Stated task: Can you rewrite the lines below, swapping "GUI agent" for "screen assistant" wherever it occurs and leaving everything else untouched?

Entries provided:
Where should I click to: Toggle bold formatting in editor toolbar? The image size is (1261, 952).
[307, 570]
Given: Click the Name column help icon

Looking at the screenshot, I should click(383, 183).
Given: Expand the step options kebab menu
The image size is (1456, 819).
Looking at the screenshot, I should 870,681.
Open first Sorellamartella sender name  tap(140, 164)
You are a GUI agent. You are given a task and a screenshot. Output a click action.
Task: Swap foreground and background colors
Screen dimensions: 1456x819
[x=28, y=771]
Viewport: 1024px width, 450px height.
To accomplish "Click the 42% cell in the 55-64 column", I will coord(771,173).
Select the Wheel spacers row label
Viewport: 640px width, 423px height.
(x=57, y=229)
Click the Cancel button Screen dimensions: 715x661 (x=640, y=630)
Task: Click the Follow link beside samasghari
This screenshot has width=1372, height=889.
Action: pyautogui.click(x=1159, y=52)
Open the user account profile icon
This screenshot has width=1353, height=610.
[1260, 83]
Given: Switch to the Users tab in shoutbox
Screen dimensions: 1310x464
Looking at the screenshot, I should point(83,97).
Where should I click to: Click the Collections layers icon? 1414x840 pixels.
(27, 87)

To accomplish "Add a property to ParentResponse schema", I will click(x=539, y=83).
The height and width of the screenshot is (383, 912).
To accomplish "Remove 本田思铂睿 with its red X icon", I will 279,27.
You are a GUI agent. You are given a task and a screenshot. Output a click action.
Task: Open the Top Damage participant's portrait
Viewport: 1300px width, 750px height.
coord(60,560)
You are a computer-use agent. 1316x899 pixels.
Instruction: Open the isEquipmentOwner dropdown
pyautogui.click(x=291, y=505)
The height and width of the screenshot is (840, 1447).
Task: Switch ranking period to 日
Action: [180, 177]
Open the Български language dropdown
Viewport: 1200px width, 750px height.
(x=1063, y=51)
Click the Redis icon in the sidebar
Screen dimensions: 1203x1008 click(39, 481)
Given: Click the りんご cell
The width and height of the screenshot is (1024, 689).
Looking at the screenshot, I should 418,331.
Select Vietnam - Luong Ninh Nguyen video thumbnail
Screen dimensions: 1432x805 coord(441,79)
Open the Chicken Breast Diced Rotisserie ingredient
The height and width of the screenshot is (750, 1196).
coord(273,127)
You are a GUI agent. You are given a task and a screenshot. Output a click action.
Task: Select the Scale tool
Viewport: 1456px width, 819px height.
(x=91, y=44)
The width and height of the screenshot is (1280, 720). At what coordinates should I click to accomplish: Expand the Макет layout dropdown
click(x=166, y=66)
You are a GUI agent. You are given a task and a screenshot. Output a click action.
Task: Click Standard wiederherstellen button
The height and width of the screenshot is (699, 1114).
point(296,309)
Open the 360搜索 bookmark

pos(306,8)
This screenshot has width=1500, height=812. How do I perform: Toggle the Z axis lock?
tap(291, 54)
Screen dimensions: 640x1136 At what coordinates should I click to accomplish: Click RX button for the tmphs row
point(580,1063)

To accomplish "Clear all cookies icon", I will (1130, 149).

Task response:
Where should I click to: Toggle bold formatting in editor toolbar? The image size is (1261, 952).
[307, 570]
Given: Click the Name column help icon

Looking at the screenshot, I should click(383, 183).
Given: Expand the step options kebab menu
The image size is (1456, 819).
Looking at the screenshot, I should 870,681.
Open first Sorellamartella sender name  tap(140, 164)
You are a screen assistant. You are given a task and a screenshot. Output a click action.
Task: Swap foreground and background colors
Screen dimensions: 1456x819
[x=28, y=771]
Viewport: 1024px width, 450px height.
To accomplish "Click the 42% cell in the 55-64 column", I will coord(771,173).
Select the Wheel spacers row label
Viewport: 640px width, 423px height.
(x=57, y=229)
Click the Cancel button Screen dimensions: 715x661 (x=640, y=630)
Task: Click the Follow link beside samasghari
This screenshot has width=1372, height=889.
Action: pyautogui.click(x=1159, y=52)
Open the user account profile icon
This screenshot has width=1353, height=610.
[1260, 83]
Given: Switch to the Users tab in shoutbox
Screen dimensions: 1310x464
Looking at the screenshot, I should point(83,97).
Where should I click to: Click the Collections layers icon? 1414x840 pixels.
(27, 87)

To accomplish "Add a property to ParentResponse schema", I will click(x=539, y=83).
The height and width of the screenshot is (383, 912).
To accomplish "Remove 本田思铂睿 with its red X icon", I will 279,27.
You are a screen assistant. You are given a task and a screenshot. Output a click action.
Task: Open the Top Damage participant's portrait
Viewport: 1300px width, 750px height.
coord(60,560)
You are a computer-use agent. 1316x899 pixels.
Instruction: Open the isEquipmentOwner dropdown
pyautogui.click(x=291, y=505)
The height and width of the screenshot is (840, 1447).
Task: Switch ranking period to 日
Action: [180, 177]
Open the Български language dropdown
Viewport: 1200px width, 750px height.
(x=1063, y=51)
Click the Redis icon in the sidebar
Screen dimensions: 1203x1008 click(39, 481)
Given: Click the りんご cell
The width and height of the screenshot is (1024, 689).
Looking at the screenshot, I should 418,331.
Select Vietnam - Luong Ninh Nguyen video thumbnail
Screen dimensions: 1432x805 coord(441,79)
Open the Chicken Breast Diced Rotisserie ingredient
The height and width of the screenshot is (750, 1196).
coord(273,127)
You are a screen assistant. You are given a task and a screenshot. Output a click action.
Task: Select the Scale tool
Viewport: 1456px width, 819px height.
(x=91, y=44)
The width and height of the screenshot is (1280, 720). At what coordinates should I click to accomplish: Expand the Макет layout dropdown
click(x=166, y=66)
You are a screen assistant. You are given a task and a screenshot. Output a click action.
Task: Click Standard wiederherstellen button
The height and width of the screenshot is (699, 1114).
point(296,309)
Open the 360搜索 bookmark

pos(306,8)
This screenshot has width=1500, height=812. How do I perform: Toggle the Z axis lock?
tap(291, 54)
Screen dimensions: 640x1136 At what coordinates should I click to accomplish: Click RX button for the tmphs row
point(580,1063)

To accomplish "Clear all cookies icon", I will (1130, 149).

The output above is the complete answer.